__TASK DESCRIPTION__:
Start to finish, repeat the records exactly.

((

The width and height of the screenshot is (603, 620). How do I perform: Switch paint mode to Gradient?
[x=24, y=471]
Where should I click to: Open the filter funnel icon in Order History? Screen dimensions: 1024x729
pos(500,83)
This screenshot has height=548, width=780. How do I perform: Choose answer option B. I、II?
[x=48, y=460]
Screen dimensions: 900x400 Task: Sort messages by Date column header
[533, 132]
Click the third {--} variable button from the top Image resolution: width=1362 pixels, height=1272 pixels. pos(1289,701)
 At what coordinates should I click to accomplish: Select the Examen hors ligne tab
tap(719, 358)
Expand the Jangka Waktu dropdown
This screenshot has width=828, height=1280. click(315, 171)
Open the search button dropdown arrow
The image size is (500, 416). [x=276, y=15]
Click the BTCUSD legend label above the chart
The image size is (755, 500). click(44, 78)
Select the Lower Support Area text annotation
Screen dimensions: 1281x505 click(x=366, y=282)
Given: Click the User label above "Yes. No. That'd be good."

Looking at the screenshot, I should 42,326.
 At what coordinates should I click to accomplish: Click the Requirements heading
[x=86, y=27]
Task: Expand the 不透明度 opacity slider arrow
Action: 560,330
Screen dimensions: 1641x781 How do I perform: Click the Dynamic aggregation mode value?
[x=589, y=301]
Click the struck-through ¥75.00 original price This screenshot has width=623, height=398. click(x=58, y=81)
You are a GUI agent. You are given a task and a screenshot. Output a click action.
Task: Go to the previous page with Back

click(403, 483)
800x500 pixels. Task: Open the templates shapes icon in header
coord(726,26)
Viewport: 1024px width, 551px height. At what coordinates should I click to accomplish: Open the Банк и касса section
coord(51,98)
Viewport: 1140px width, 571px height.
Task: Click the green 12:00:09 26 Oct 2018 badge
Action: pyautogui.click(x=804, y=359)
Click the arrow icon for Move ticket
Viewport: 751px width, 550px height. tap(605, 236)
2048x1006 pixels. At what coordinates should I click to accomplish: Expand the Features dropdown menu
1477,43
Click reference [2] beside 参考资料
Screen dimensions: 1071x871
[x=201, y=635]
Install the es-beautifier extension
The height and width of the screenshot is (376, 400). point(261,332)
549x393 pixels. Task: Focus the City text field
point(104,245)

))

__ANSWER TO THIS PROBLEM__:
The width and height of the screenshot is (603, 620). How do I perform: Switch paint mode to Gradient?
[x=24, y=471]
Where should I click to: Open the filter funnel icon in Order History? Screen dimensions: 1024x729
pos(500,83)
This screenshot has height=548, width=780. How do I perform: Choose answer option B. I、II?
[x=48, y=460]
Screen dimensions: 900x400 Task: Sort messages by Date column header
[533, 132]
Click the third {--} variable button from the top Image resolution: width=1362 pixels, height=1272 pixels. pos(1289,701)
 At what coordinates should I click to accomplish: Select the Examen hors ligne tab
tap(719, 358)
Expand the Jangka Waktu dropdown
This screenshot has width=828, height=1280. click(315, 171)
Open the search button dropdown arrow
The image size is (500, 416). [x=276, y=15]
Click the BTCUSD legend label above the chart
The image size is (755, 500). click(44, 78)
Select the Lower Support Area text annotation
Screen dimensions: 1281x505 click(x=366, y=282)
Given: Click the User label above "Yes. No. That'd be good."

Looking at the screenshot, I should 42,326.
 At what coordinates should I click to accomplish: Click the Requirements heading
[x=86, y=27]
Task: Expand the 不透明度 opacity slider arrow
Action: 560,330
Screen dimensions: 1641x781 How do I perform: Click the Dynamic aggregation mode value?
[x=589, y=301]
Click the struck-through ¥75.00 original price This screenshot has width=623, height=398. click(x=58, y=81)
You are a GUI agent. You are given a task and a screenshot. Output a click action.
Task: Go to the previous page with Back

click(403, 483)
800x500 pixels. Task: Open the templates shapes icon in header
coord(726,26)
Viewport: 1024px width, 551px height. At what coordinates should I click to accomplish: Open the Банк и касса section
coord(51,98)
Viewport: 1140px width, 571px height.
Task: Click the green 12:00:09 26 Oct 2018 badge
Action: pyautogui.click(x=804, y=359)
Click the arrow icon for Move ticket
Viewport: 751px width, 550px height. tap(605, 236)
2048x1006 pixels. At what coordinates should I click to accomplish: Expand the Features dropdown menu
1477,43
Click reference [2] beside 参考资料
Screen dimensions: 1071x871
[x=201, y=635]
Install the es-beautifier extension
The height and width of the screenshot is (376, 400). point(261,332)
549x393 pixels. Task: Focus the City text field
point(104,245)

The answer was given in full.